Pretty Didi@hawklaws
“Whispers Beneath the Silence – My NYSC Year in Uyo”
Uyo didn’t announce its secrets. It concealed them, read my experience…
When I arrived for my NYSC in Akwaibom state, everything looked almost too orderly, is it the clean streets, the polite smiles or the quiet evenings that felt deceptively peaceful. It was the kind of place where nothing seemed out of place… until I stayed long enough to notice what wasn’t being said.
I settled in quickly, got used to my PPA and built a routine. But routine has a way of blinding you until something disrupts it. That disruption came in the form of Ndifreke.
She walked into my life like she had nothing to hide, but everything about her suggested otherwise. Confident, composed and always watching. We started talking, then spending time together. She asked deep questions, the kind that made me feel like she was studying me.
One night, everything shifted as we were at a lounge somewhere off Oron Road.

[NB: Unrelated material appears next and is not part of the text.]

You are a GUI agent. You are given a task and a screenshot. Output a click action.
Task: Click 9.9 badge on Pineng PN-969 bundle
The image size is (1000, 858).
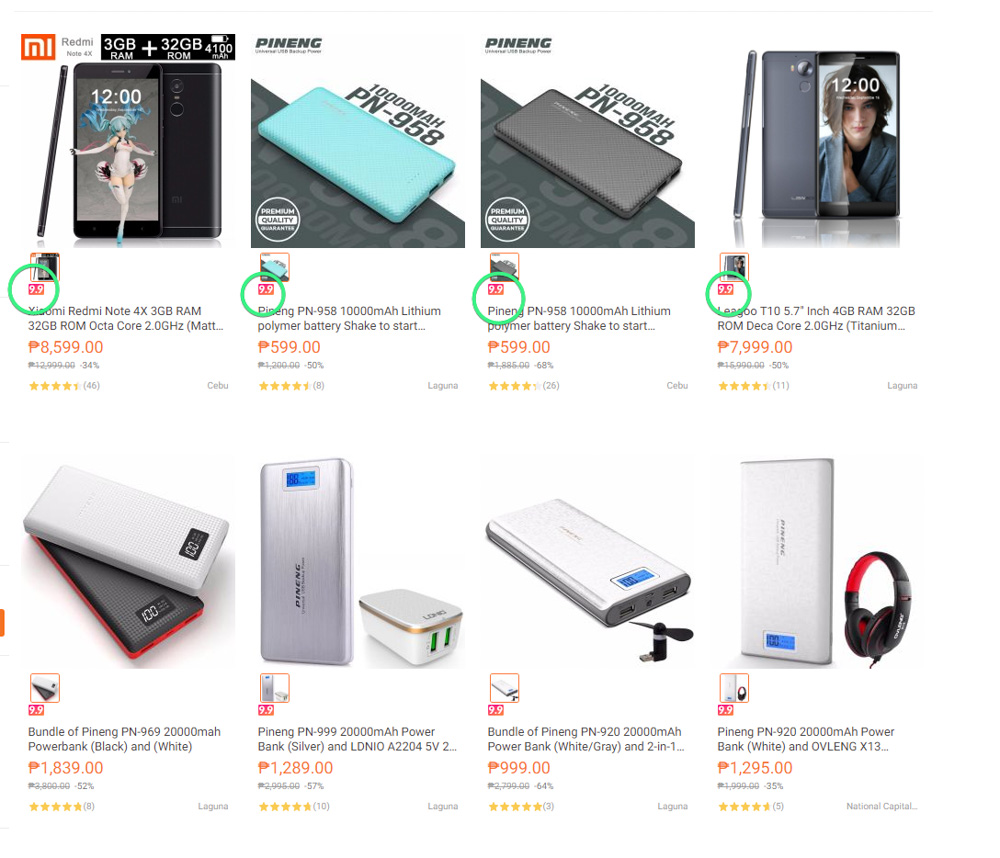pyautogui.click(x=36, y=710)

The music was low, the lighting dim and the atmosphere thick with something I couldn’t explain. Her 4 female friends later joined us, each carrying themselves with a kind of coded confidence. They laughed freely, but there was a pattern to their interactions, something deliberate.
At some point, Ndifreke leaned close and said quietly, “don’t assume you understand everything you’re seeing.” That was the moment I realised I didn’t.
As the nights went on, I became more involved in their circle. What started as casual hangouts turned into late-night gatherings, private conversations and invitations that felt… selective/exclusive.
Then came the night that removed all my doubt. We were at an apartment with music playing, drinks, laughter, but beneath it all, an unspoken understanding. I noticed the glances first. Then the touches that lingered too long to be accidental. Then the way boundaries seemed to blur without anyone needing to explain.
I must have looked confused, because one of them called Ini pulled me aside and said “you’re observing,” she said. “But you haven’t asked the right question yet.” “And what question is that?” I replied. She smiled, slow and knowing. “What if this isn’t what you think it is… but more than you’re ready to accept?”
That night, the truth surfaced, not in one dramatic reveal, but in fragments. Conversations layered with meaning. Confessions disguised as jokes. Admissions wrapped in trust.
All of them are bisexual, they live in a world within a world. By day, everything was normal. Church, work, family expectations. By night, behind closed doors, they were unapologetically themselves. What struck me wasn’t just their reality, it was the tension of living it.
One evening, I asked Ndifreke directly,
“Why hide something this big?” Her expression changed - not fear, but calculation. “Because here,” she said, her voice steady, “being yourself can cost you everything.” That answer carried weight.
The deeper I got, the more I realised this wasn’t just a group of friends, it was a network. Quiet. Careful. Intentional. People who had mastered the art of invisibility in plain sight.
And me? I was somewhere in between, an outsider who had seen too much to be naive, but not enough to fully belong.
By the time my NYSC year ended, I understood one thing clearly: Uyo didn’t lack stories, it just hid its loudest ones in silence and some of those silences were louder than anything I had ever heard.